Das natürliche Gleichgewicht

In der Physik versteht man unter einem Gleichgewicht die gleichmäßige Verteilung der Masse auf die vorhandenen Stützflächen. Beim Pferd wären diese Stützen die Beine.

Betrachtet man nun das Pferd, so kommt man relativ schnell zu dem Schluss, dass hier keinesfalls eine Gleichgewichtssituation im Sinne der Physik vorliegen kann. Selbst wenn die Hinterhand noch so mächtig aussieht, das Gewicht von Hals und Kopf kann sie keinesfalls kompensieren. Das Pferd trägt also auf den Beinen der Vorhand mehr Last, als auf denen der Hinterhand.

Die Grammatik des Reitens - Das natürliche Gleichgewicht

Hinzu kommt noch, dass auch beim Pferd eine mehr oder weniger stark ausgeprägte Händigkeit vorhanden ist, welche durch seine „natürliche Biegung“ (meist fälschlicherweise – Ursache mit Wirkung vertauschend – als „natürliche Schiefe“ bezeichnet) ein weiterer, die Gewichtsverteilung zur Ungleichheit hin verschärfender Faktor hinzukommt.

Steht das Pferd geschlossen auf allen vier Beinen, dann spricht man, trotz oder besser wegen der genannten Einflussfaktoren, von einem „natürlichen Gleichgewicht“.

Wenn wir ein Pferd zu einem Reitpferd entwickeln wollen, werden wir auch das „natürliche Gleichgewicht“ verändern. In einem ersten Schritt, indem wir es „Geraderichten“. Denn nur ein geradegerichtetes Pferd ist in der Lage seriös den Rücken anzuheben und sich aufzurichten.

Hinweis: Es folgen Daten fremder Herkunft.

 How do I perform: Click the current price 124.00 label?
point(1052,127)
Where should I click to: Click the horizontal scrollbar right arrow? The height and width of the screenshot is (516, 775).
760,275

Dieses Geraderichten bewirkt zunächst ein, nennen wir es mal „künstliches Gleichgewicht“. Erst wenn die damit zusammenhängenden neuen Bewegungs- und Haltungsmuster im Unterbewusstsein des Pferdes verankert sind, wird aus diesem künstlichen Gleichgewicht wieder ein (neues) natürliches Gleichgewicht.